Chañarcillo is a town and mine in the Atacama Desert of Copiapó Province,  Atacama Region, Chile, located near Vallenar and 60 km from Copiapó. It is noted for its silver mining. The town grew up after the Chañarcillo silver mine was discovered on May 16, 1832, by Juan Godoy. This event sparkled the Chilean silver rush. It grew in prominence in the second half of the nineteenth century and became important in the Atacama mining industry and one of the most important mines to the Chilean economy. It was connected by railway before 1862. Today the settlement is largely in ruins.

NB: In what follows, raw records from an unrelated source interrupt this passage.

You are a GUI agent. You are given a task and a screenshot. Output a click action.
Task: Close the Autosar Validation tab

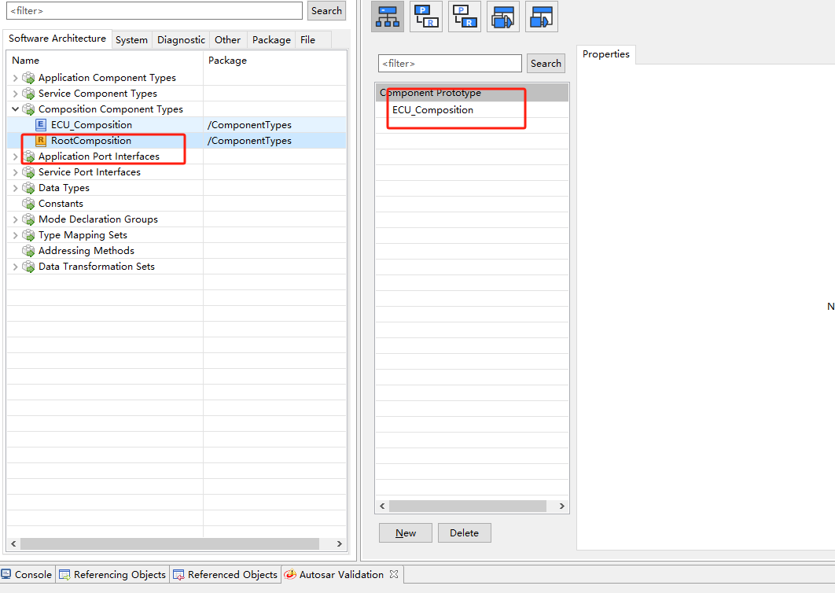(x=394, y=574)

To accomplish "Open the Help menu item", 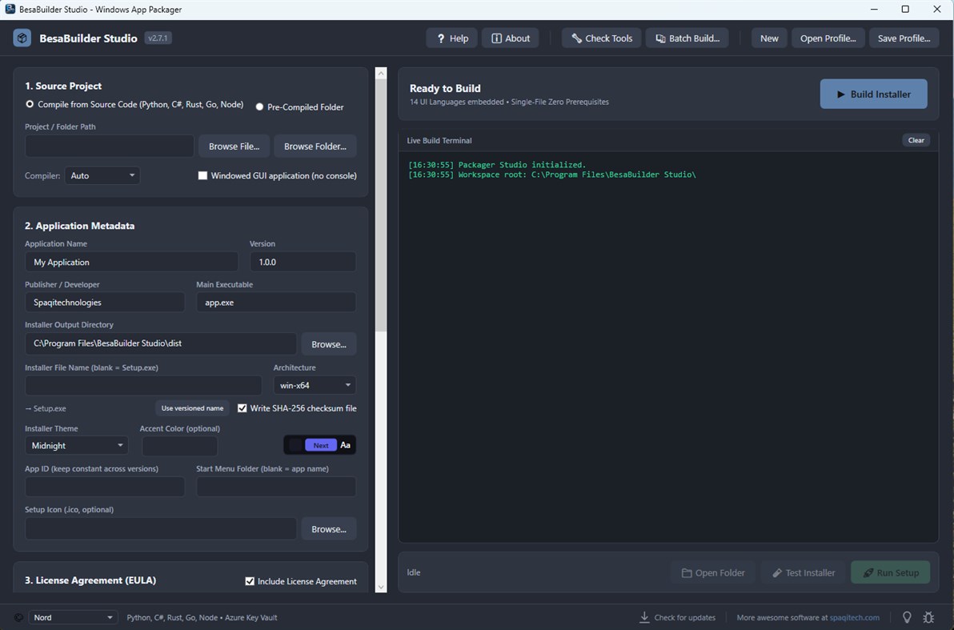I will (451, 38).

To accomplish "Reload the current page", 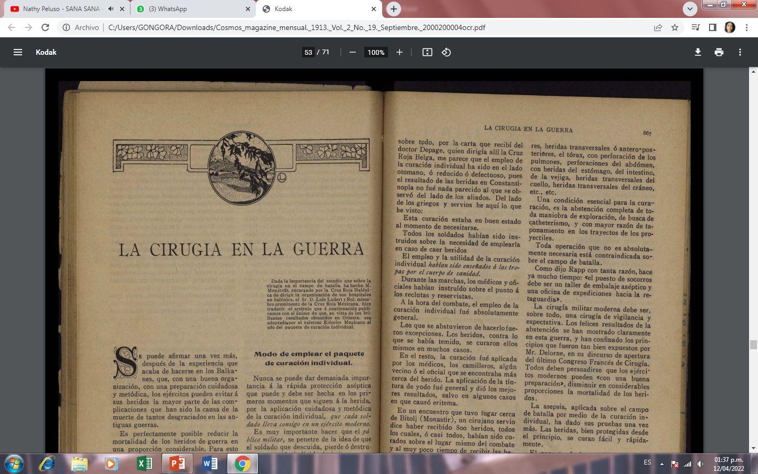I will click(45, 27).
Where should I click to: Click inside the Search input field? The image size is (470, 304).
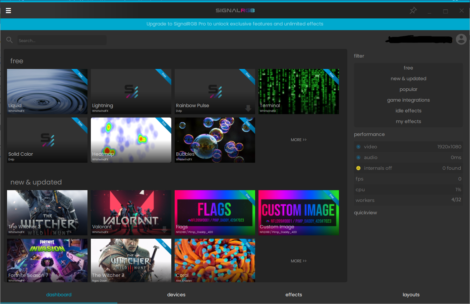click(x=62, y=40)

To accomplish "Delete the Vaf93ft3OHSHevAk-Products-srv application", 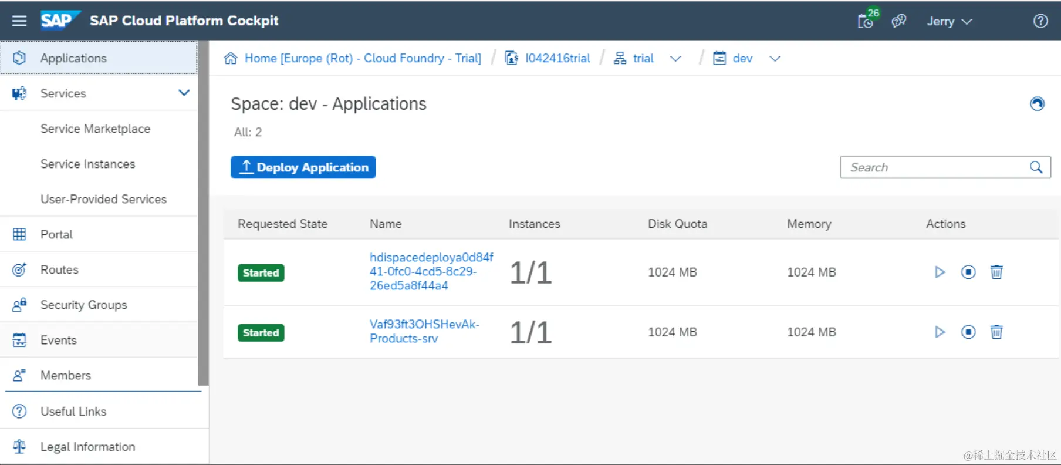I will tap(996, 332).
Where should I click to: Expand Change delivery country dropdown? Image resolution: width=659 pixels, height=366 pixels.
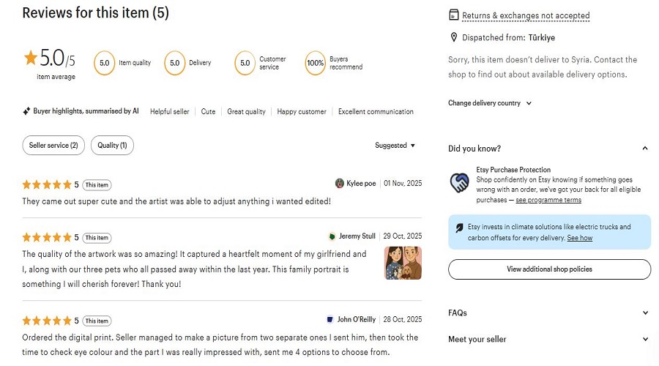pyautogui.click(x=490, y=103)
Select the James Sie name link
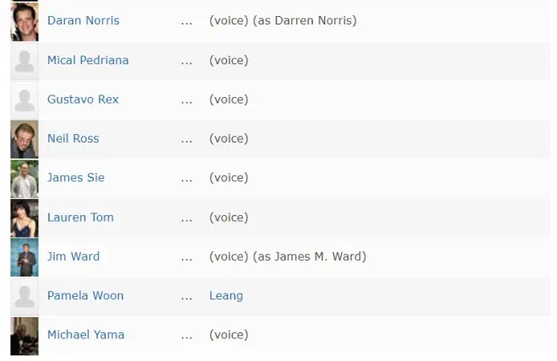Image resolution: width=557 pixels, height=361 pixels. (76, 177)
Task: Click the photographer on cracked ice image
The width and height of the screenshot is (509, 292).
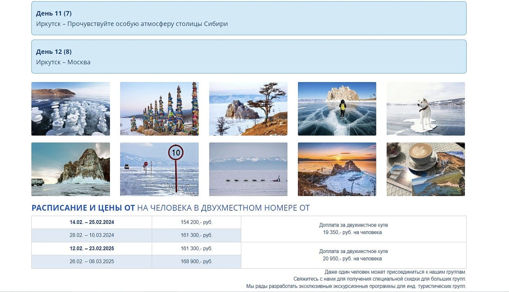Action: pos(337,109)
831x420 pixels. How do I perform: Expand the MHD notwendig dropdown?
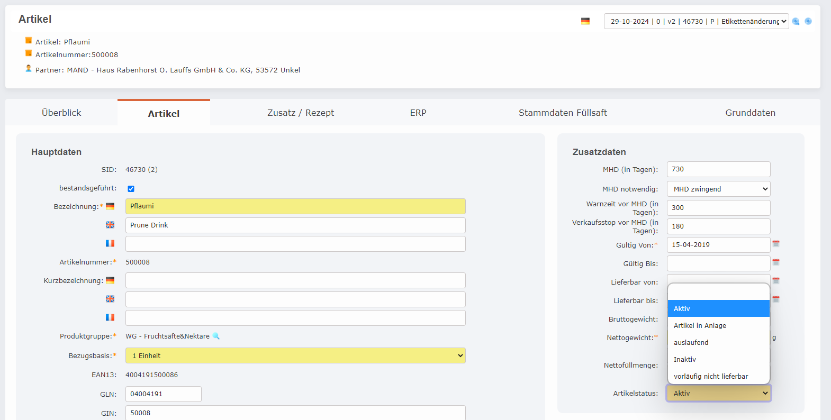click(x=718, y=189)
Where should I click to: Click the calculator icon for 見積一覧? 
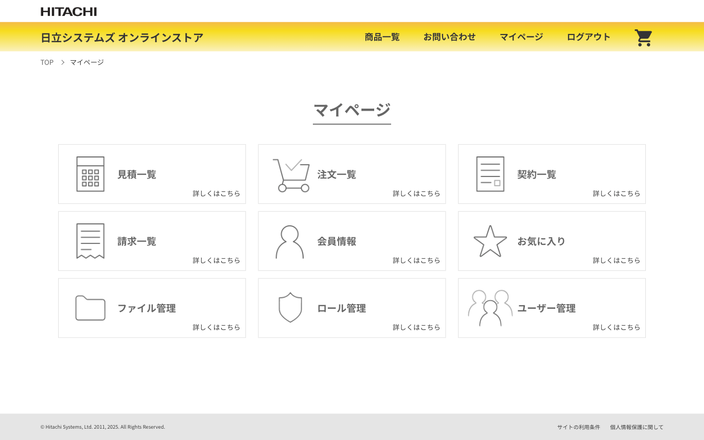pyautogui.click(x=90, y=174)
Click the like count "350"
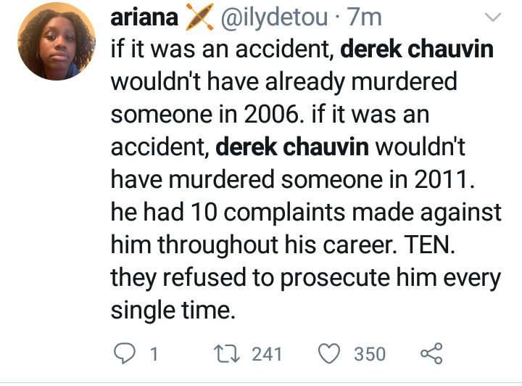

The Chanarcillo District produced at least $100 million in silver before abandonment.  This production from up to 20 mines was limited to a third of a square mile.  From 1860 until 1885, 2,500,000 kg of silver was produced.  Most production occurred before 1930 and since then until 1960, only minor amounts of silver was produced by removing pillars in mines or from the dump material.

In 1870, 1570 miners worked in the Chañarcillo mines; however the mines were exhausted by 1874 and mining largely ended in 1888 after the mines were accidentally flooded. Despite this, Chañarcillo was the most productive mining district in 19th century Chile.

Geology
Chanarcillo is on the south flank of a dome, the Sierra de Chanarcillo, characterized by radial fractures and northwest striking faults.  Silver ore occurs in nearly vertical veins within these fractures and faults within interbedded limestones and tuffs.  This ore zone is an oxidized  and supergene_(geology) sulfide enriched rock.  Oxidized ores occur above the water table and supergene sulfide enrichment below.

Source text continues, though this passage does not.